Opnieuw zeker niet bewust. In het vroege werk van Hüsker Dü werden veel mensen aangevallen. Maar of dat nu een soort van bescherming was? Toen ik jong was, was het eerder de muziek van anderen waarmee ik me beschermde. Het was een goede manier om je in je cocon op te sluiten. Ik denk dat dat niet geldt voor de songs die ik schrijf. Ik wilde gehoord worden. En dat is nog altijd zo, ook al is het altijd agressief.

Luister je zelf wel eens naar je eigen platen?
Nooit, tenzij ik een nummer wil opnemen in de set. Dan doe ik het wel eens.  Dat heeft niks met het feit te maken dat ze te persoonlijk zouden zijn . Ik probeer gewoon vooruit te kijken. Ik speel wel veel oude nummers in mijn shows, maar de betekenis van die songs is door de jaren heen zo erg veranderd. Ik schrijf ze op een bepaalde plaats, maar daar blijf je niet. Ze lijden met andere woorden een beetje een eigen leven. De klank verandert en mensen gaan er anders tegenaan kijken.

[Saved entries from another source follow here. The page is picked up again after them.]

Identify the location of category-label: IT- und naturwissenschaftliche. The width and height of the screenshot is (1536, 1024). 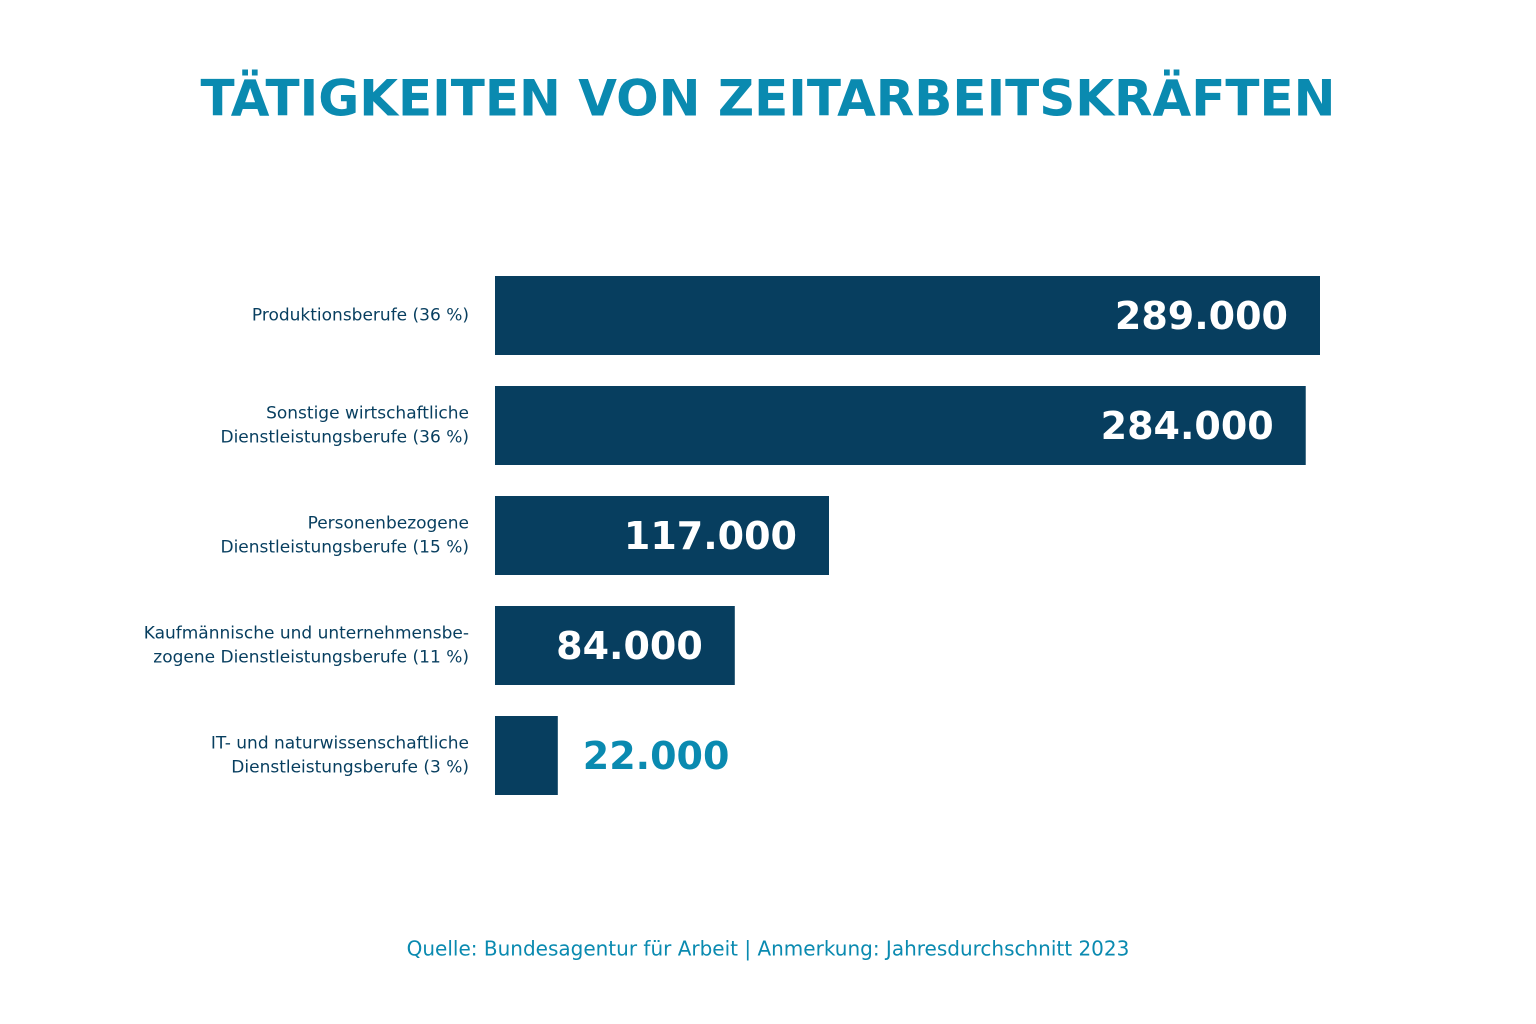
(340, 744).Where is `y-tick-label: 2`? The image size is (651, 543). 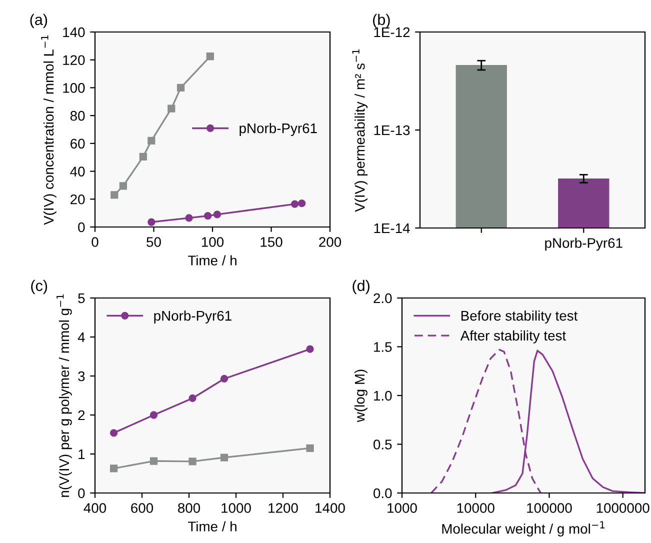 y-tick-label: 2 is located at coordinates (82, 415).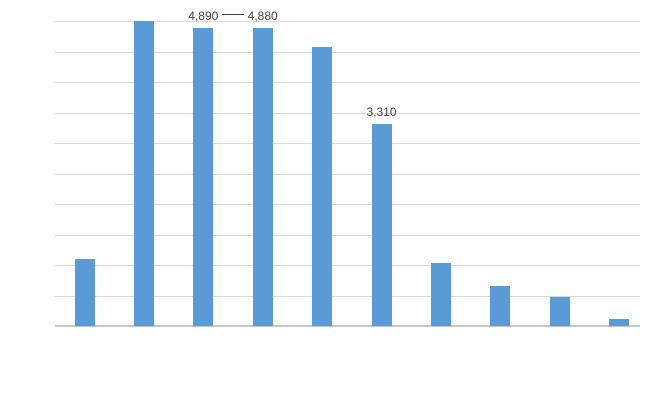  I want to click on leader-dash, so click(233, 14).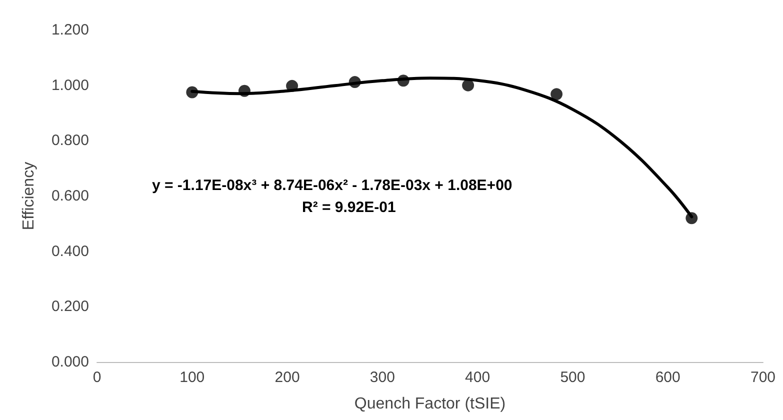 The width and height of the screenshot is (783, 420). What do you see at coordinates (668, 378) in the screenshot?
I see `x-tick-label: 600` at bounding box center [668, 378].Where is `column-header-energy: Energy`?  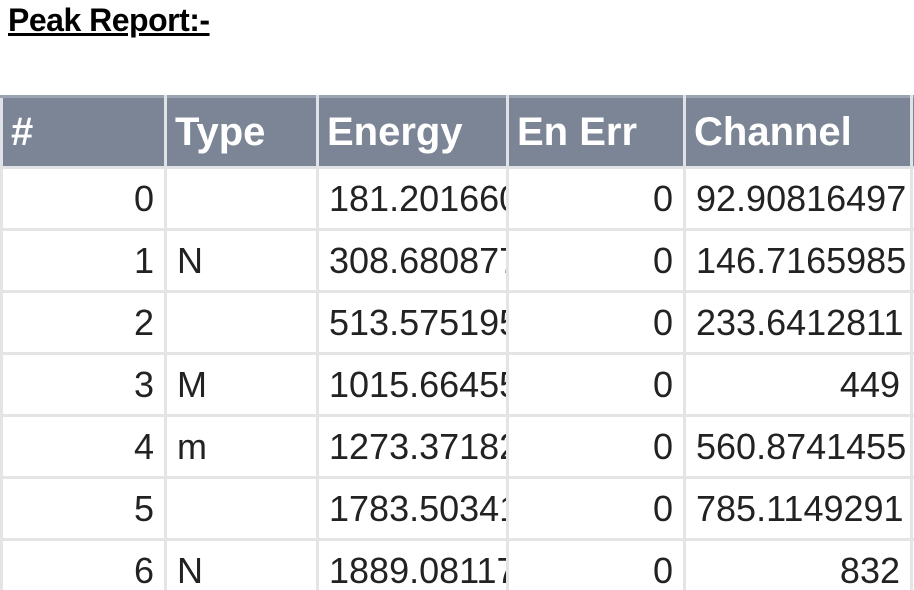 column-header-energy: Energy is located at coordinates (412, 132).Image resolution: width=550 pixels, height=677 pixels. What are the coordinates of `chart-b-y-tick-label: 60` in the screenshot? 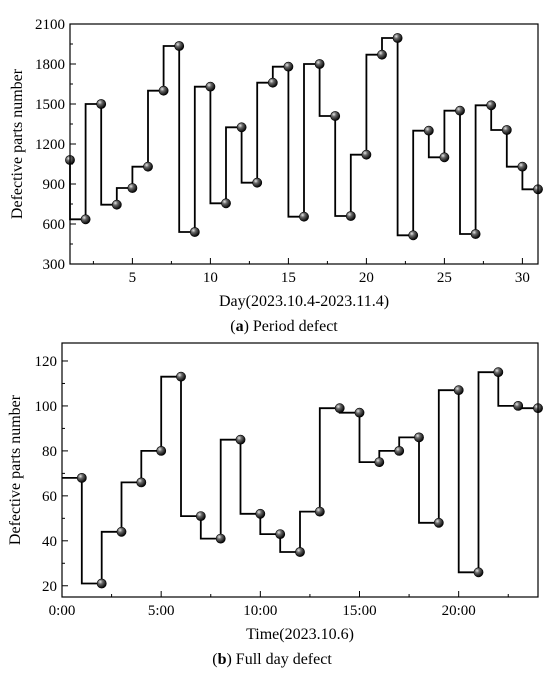 It's located at (50, 497). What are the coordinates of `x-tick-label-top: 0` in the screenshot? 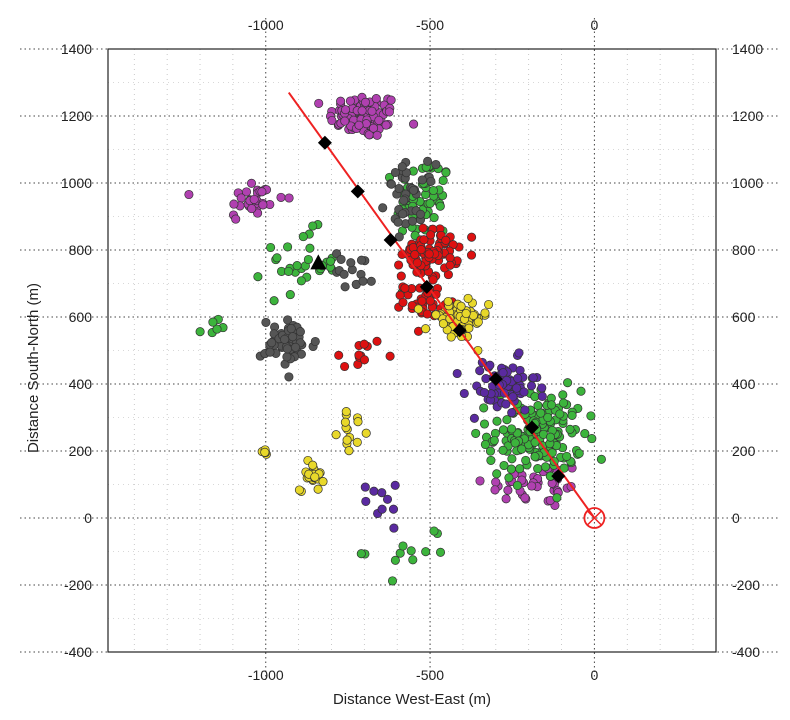 It's located at (595, 25).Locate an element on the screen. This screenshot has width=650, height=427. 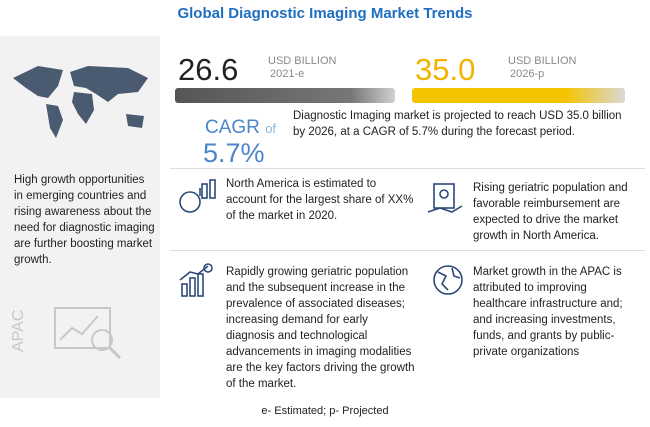
cagr-label: CAGR of is located at coordinates (240, 128).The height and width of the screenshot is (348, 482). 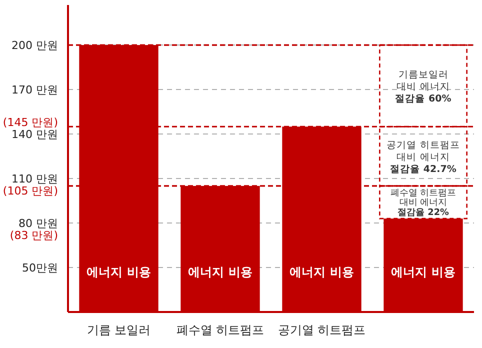 I want to click on y-tick-label: 110 만원, so click(x=35, y=179).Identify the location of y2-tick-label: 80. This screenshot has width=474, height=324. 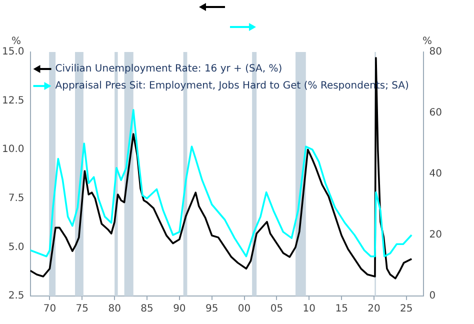
(436, 52).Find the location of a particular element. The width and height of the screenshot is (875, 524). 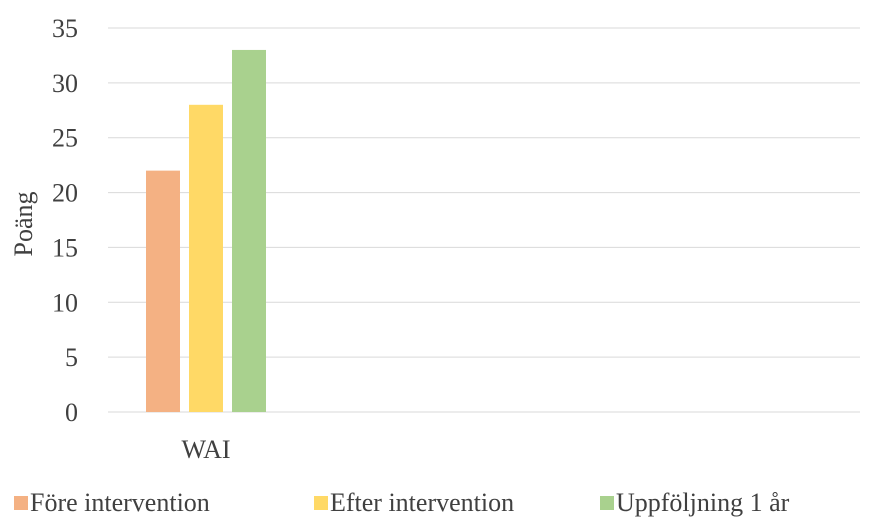

y-axis-label: Poäng is located at coordinates (24, 224).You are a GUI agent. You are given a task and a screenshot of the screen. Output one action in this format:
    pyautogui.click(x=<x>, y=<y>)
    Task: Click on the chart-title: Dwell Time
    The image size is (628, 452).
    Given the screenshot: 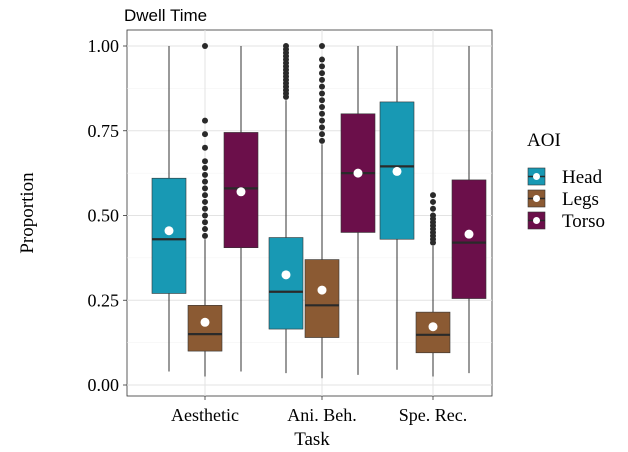 What is the action you would take?
    pyautogui.click(x=166, y=16)
    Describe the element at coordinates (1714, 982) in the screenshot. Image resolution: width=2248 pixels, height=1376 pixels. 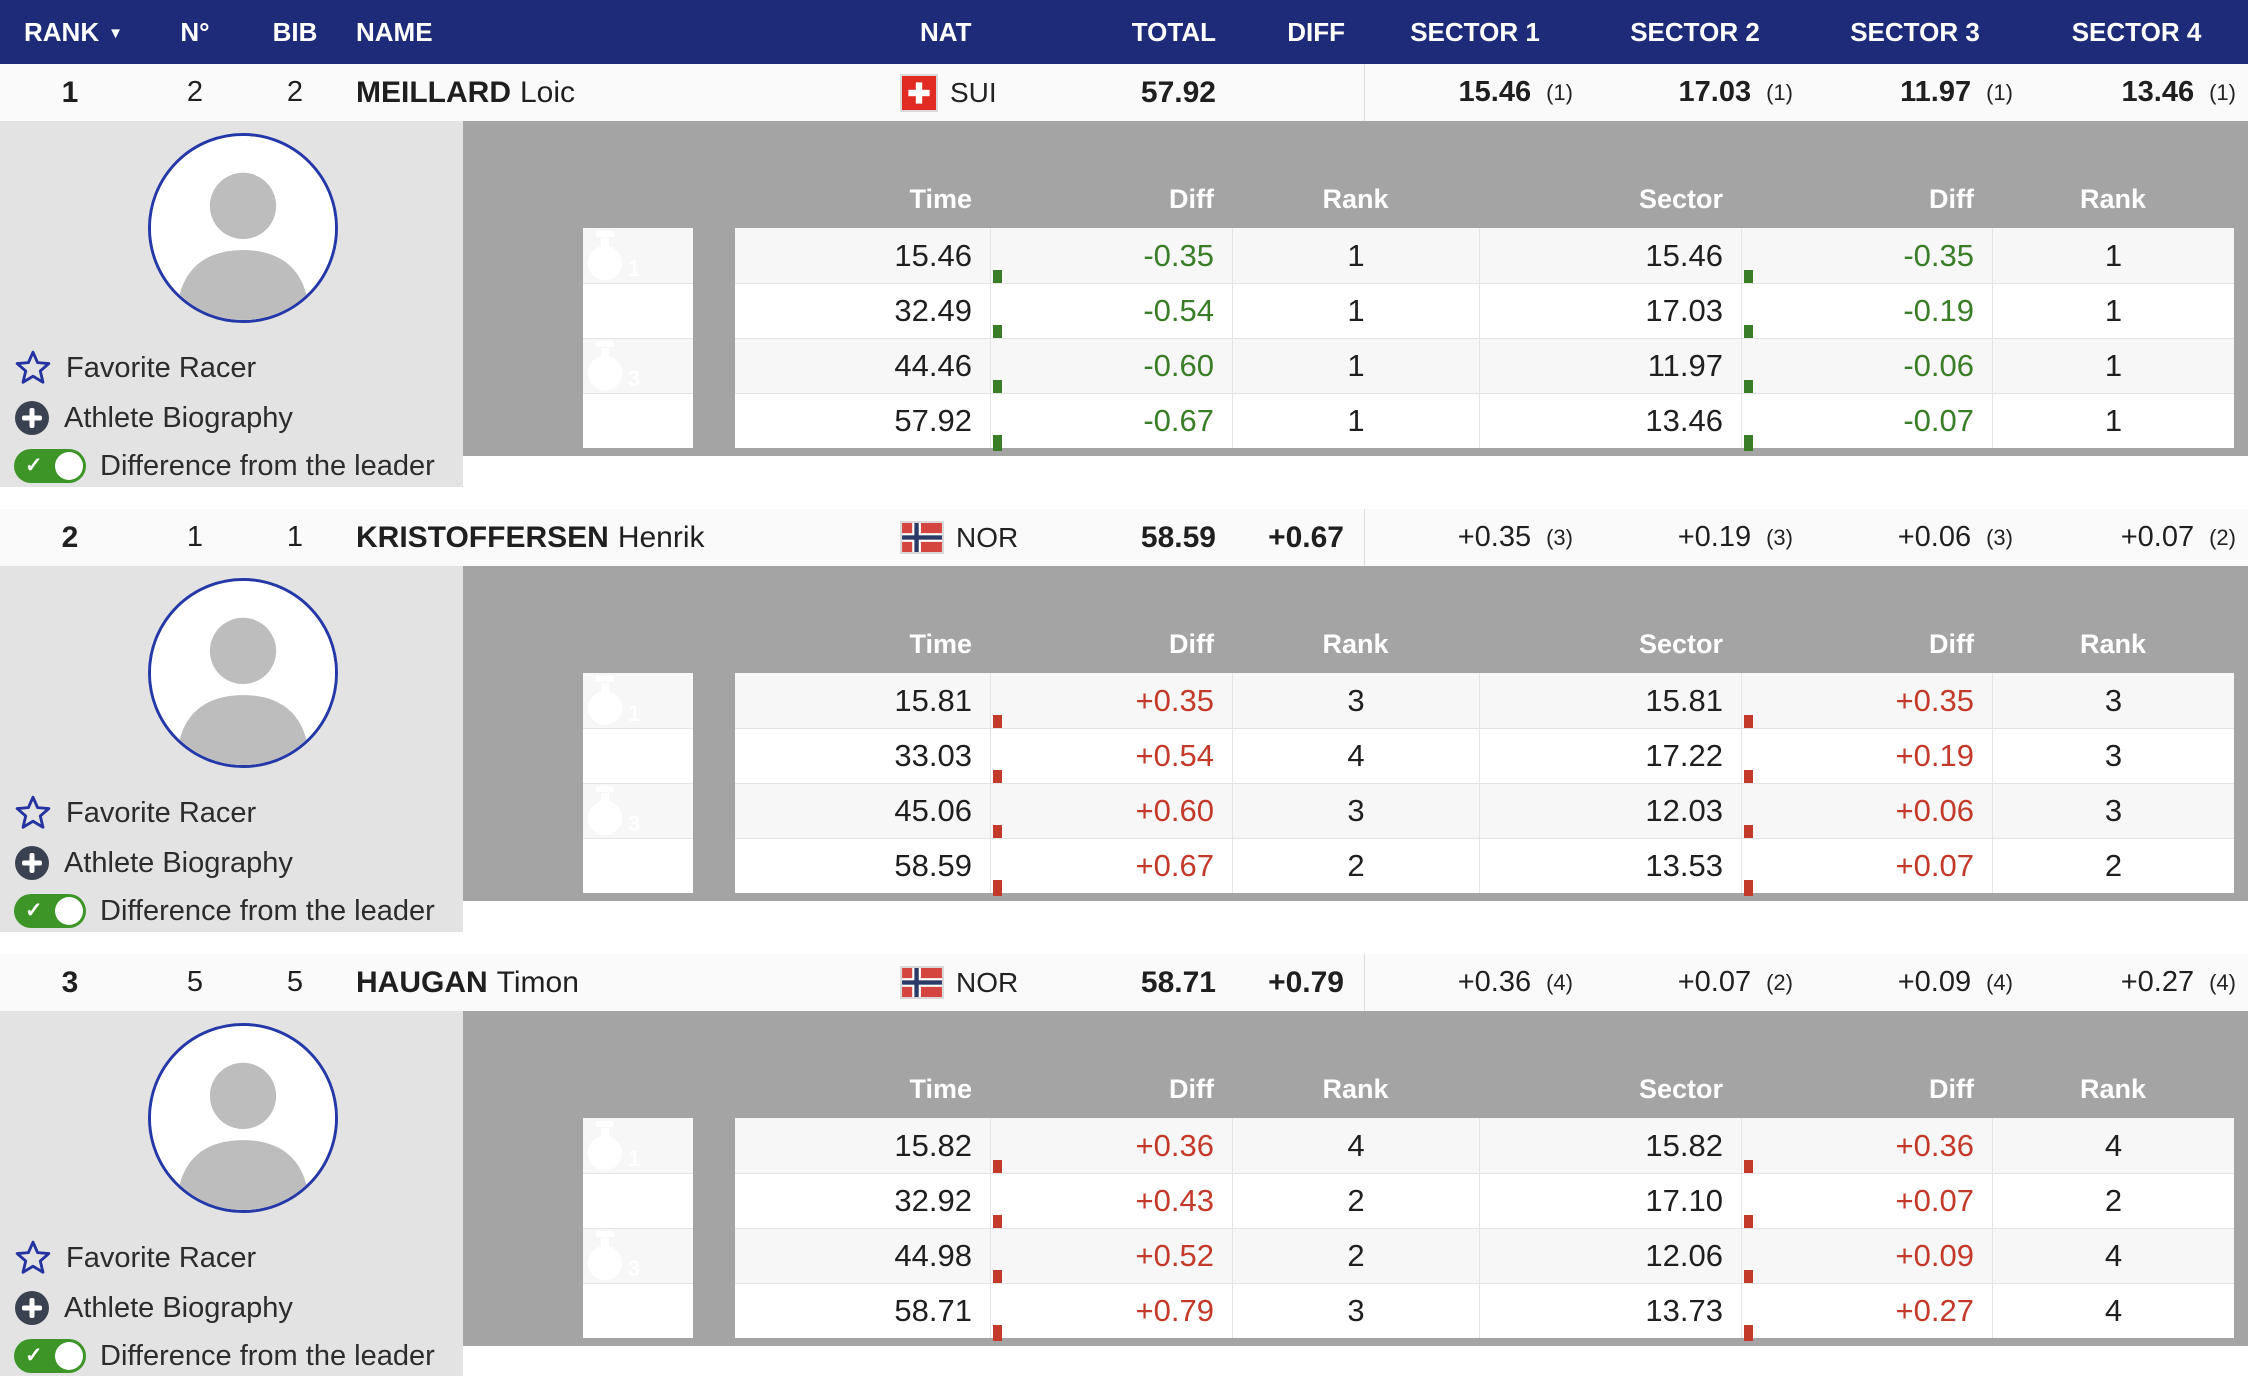
I see `sector2-value: +0.07` at that location.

Is het dan moeilijk om te zeggen wat je als je beste plaat beschouwt?
Ik heb wel favorieten. ‘Copper Blue’ (van Sugar, nvdr) bijvoorbeeld. Of ‘Flip Your Wig’ (van Hüsker Dü, nvdr) en ‘Workbook’. Ik hou ook wel van de nieuwe plaat, al is het misschien nog te vroeg om daarover te oordelen. Wel is het waarschijnlijk de beste sinds lang. Hij is in elk geval beter dan ‘Silver Age’ want er zit meer dynamiek in. Het album heeft meer emotionele diepgang en er zit meer afwisseling in wat betreft het tempo. Het is meer een rollercoaster terwijl je ernaar luistert.

‘Silver Age’ was een verzameling songs zonder echt thema, terwijl de vier thema’s van deze plaat mij meer een doel gaven terwijl ik ze schreef. Vergelijk het met een foto in een kader. Ik had eerst de kader, waar ik de foto kon in plaatsen, eerder dan andersom. Het was dan ook leuker om te doen, meer een uitdaging ook.

Je had het al over ‘Copper Blue’. Vond je het grappig dat dat zo’n succes werd?
Ik had dat in elk geval niet zien aankomen. Ik wist wel dat het een echt goede plaat was. Maar ik had ook nooit verwacht dat ‘Nevermind’ zo groot zou worden. En dat maakte het eigenlijk eenvoudiger voor ons allemaal: de mensen begrepen die sound tegen de tijd dat ‘Copper Blue’ er kwam. Het was gewoon een kwestie van goede timing en veel geluk.

Bob Mould speelt in het najaar in Het Depot in Leuven.